Scan the records below for the line with "Task: Click the Aman VPN shield logo" and the line with "Task: Print Sarah's email". Repeat those two lines and every line between them exactly, and nothing else.

Dataset entries:
━━━━━━━━

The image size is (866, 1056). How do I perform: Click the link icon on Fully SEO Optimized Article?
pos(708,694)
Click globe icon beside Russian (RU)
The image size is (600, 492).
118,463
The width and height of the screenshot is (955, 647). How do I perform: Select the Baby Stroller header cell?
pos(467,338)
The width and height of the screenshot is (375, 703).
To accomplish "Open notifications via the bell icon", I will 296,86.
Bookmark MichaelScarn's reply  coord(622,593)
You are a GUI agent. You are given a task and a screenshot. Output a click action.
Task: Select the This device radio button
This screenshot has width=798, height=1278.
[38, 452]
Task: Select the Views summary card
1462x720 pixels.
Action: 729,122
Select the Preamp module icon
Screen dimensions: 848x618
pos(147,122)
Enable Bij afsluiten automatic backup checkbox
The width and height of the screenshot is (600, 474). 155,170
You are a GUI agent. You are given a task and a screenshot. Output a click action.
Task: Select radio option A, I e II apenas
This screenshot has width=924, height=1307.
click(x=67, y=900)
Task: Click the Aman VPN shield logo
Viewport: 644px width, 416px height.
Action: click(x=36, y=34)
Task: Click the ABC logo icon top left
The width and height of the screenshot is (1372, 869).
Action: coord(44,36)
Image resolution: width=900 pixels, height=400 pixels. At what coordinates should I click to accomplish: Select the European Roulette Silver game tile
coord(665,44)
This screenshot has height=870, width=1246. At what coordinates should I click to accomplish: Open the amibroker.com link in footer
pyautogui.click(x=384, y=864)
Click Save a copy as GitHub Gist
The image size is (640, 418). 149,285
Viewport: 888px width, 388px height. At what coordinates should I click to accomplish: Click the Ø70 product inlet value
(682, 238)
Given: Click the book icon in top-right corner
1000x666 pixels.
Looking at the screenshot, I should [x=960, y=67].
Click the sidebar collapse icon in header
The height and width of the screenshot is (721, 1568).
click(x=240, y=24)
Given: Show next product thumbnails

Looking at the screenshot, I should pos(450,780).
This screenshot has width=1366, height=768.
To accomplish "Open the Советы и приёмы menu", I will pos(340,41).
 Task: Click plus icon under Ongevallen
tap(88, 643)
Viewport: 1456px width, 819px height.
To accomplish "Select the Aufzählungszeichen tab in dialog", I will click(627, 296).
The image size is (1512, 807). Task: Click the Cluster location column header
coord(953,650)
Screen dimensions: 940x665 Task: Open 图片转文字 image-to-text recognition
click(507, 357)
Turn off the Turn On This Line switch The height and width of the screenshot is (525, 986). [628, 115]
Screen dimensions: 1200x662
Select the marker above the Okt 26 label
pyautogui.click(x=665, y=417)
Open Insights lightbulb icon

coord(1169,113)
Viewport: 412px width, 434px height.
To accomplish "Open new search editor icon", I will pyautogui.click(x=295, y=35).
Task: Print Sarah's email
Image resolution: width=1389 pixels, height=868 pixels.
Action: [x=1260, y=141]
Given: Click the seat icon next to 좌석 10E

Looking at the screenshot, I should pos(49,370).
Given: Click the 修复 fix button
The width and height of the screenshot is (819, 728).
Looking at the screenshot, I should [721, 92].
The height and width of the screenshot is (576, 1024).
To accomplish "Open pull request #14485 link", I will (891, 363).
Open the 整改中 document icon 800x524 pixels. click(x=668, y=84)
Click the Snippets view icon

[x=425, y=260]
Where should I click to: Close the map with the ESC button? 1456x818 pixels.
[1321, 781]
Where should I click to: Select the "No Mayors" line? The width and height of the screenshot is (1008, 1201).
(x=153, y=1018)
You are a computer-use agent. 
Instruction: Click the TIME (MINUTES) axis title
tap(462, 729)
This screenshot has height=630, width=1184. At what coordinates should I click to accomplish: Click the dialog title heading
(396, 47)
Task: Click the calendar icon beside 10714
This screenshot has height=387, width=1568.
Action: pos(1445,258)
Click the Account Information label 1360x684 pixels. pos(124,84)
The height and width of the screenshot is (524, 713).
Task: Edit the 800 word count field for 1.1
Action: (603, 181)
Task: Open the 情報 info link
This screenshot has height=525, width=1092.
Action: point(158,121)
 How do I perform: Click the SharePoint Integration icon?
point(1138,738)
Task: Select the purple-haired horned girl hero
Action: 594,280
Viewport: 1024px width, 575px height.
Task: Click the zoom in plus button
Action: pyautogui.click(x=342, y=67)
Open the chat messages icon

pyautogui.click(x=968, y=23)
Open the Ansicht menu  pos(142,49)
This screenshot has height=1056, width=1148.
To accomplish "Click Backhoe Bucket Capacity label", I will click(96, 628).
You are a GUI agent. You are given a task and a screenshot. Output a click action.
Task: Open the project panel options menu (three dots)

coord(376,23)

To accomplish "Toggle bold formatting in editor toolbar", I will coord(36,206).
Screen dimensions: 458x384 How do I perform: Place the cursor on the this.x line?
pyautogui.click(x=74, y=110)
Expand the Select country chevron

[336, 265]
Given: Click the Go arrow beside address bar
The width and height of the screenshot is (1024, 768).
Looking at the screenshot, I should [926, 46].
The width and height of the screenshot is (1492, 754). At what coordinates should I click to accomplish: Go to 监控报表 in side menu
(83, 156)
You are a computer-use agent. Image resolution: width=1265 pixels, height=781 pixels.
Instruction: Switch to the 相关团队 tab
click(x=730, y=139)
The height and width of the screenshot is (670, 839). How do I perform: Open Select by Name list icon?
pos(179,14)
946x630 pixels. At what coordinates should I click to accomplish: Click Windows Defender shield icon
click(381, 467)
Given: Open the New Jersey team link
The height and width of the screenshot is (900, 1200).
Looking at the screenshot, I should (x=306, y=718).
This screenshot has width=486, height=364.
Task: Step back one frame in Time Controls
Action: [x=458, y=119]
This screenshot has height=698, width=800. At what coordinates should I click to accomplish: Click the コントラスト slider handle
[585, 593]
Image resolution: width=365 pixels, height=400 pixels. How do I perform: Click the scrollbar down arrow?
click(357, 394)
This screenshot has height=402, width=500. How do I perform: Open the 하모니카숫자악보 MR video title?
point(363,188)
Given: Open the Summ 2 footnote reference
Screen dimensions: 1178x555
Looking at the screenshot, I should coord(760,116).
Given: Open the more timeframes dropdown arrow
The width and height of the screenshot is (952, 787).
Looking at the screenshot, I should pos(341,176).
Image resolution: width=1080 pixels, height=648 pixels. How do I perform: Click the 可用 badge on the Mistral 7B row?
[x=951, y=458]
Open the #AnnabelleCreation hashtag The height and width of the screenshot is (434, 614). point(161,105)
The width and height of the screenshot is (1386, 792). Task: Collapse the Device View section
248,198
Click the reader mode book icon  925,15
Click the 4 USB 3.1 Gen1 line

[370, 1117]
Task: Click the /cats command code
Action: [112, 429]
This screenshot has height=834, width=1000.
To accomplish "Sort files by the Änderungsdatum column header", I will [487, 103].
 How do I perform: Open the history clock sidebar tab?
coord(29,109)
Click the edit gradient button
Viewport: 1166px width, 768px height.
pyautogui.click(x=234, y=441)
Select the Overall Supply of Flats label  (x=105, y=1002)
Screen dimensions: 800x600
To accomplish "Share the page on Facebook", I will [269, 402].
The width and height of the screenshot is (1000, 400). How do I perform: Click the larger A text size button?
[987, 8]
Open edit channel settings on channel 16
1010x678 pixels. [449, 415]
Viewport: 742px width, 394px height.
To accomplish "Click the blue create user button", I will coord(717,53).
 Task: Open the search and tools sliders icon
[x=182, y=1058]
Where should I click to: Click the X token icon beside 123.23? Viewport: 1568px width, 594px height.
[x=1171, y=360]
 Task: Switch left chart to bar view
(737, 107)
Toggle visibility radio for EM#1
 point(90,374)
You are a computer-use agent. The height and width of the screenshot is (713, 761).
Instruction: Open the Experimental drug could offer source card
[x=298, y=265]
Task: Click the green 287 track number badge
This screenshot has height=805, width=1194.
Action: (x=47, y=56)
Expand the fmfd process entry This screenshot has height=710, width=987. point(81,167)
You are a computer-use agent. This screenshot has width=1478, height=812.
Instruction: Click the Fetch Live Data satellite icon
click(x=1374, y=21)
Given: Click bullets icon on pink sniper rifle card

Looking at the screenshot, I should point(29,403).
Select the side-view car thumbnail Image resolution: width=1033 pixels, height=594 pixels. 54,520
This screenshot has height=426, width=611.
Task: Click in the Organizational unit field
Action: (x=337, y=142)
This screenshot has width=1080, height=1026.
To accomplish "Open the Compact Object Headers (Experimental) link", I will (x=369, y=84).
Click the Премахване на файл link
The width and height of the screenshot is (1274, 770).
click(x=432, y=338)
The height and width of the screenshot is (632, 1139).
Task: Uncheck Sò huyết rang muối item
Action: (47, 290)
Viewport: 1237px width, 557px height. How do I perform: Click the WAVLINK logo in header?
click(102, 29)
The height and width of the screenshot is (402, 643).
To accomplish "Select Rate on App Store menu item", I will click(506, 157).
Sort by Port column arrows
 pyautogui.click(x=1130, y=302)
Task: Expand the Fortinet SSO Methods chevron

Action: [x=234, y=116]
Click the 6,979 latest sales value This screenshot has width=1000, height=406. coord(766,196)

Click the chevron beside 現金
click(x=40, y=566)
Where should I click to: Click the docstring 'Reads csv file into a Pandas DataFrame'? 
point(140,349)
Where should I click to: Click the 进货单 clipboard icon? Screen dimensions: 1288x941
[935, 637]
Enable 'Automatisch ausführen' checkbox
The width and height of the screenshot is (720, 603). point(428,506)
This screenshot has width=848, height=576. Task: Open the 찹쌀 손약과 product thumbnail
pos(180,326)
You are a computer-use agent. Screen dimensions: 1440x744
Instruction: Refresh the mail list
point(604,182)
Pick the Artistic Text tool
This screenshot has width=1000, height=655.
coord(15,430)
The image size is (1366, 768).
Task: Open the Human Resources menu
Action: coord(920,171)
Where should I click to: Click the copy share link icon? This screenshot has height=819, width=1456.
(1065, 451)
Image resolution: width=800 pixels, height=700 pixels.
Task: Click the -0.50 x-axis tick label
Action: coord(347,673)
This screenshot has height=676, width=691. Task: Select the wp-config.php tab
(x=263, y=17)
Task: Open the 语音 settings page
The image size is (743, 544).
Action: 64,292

━━━━━━━━

● EXPECTED ANSWER:
Task: Click the Aman VPN shield logo
Viewport: 644px width, 416px height.
Action: click(x=36, y=34)
Task: Click the ABC logo icon top left
The width and height of the screenshot is (1372, 869).
Action: coord(44,36)
Image resolution: width=900 pixels, height=400 pixels. At what coordinates should I click to accomplish: Select the European Roulette Silver game tile
coord(665,44)
This screenshot has height=870, width=1246. At what coordinates should I click to accomplish: Open the amibroker.com link in footer
pyautogui.click(x=384, y=864)
Click Save a copy as GitHub Gist
The image size is (640, 418). 149,285
Viewport: 888px width, 388px height. At what coordinates should I click to accomplish: Click the Ø70 product inlet value
(682, 238)
Given: Click the book icon in top-right corner
1000x666 pixels.
Looking at the screenshot, I should [x=960, y=67].
Click the sidebar collapse icon in header
The height and width of the screenshot is (721, 1568).
click(x=240, y=24)
Given: Show next product thumbnails

Looking at the screenshot, I should pos(450,780).
This screenshot has width=1366, height=768.
To accomplish "Open the Советы и приёмы menu", I will pos(340,41).
 Task: Click plus icon under Ongevallen
tap(88, 643)
Viewport: 1456px width, 819px height.
To accomplish "Select the Aufzählungszeichen tab in dialog", I will click(627, 296).
The image size is (1512, 807). Task: Click the Cluster location column header
coord(953,650)
Screen dimensions: 940x665 Task: Open 图片转文字 image-to-text recognition
click(507, 357)
Turn off the Turn On This Line switch The height and width of the screenshot is (525, 986). [628, 115]
Screen dimensions: 1200x662
Select the marker above the Okt 26 label
pyautogui.click(x=665, y=417)
Open Insights lightbulb icon

coord(1169,113)
Viewport: 412px width, 434px height.
To accomplish "Open new search editor icon", I will pyautogui.click(x=295, y=35).
Task: Print Sarah's email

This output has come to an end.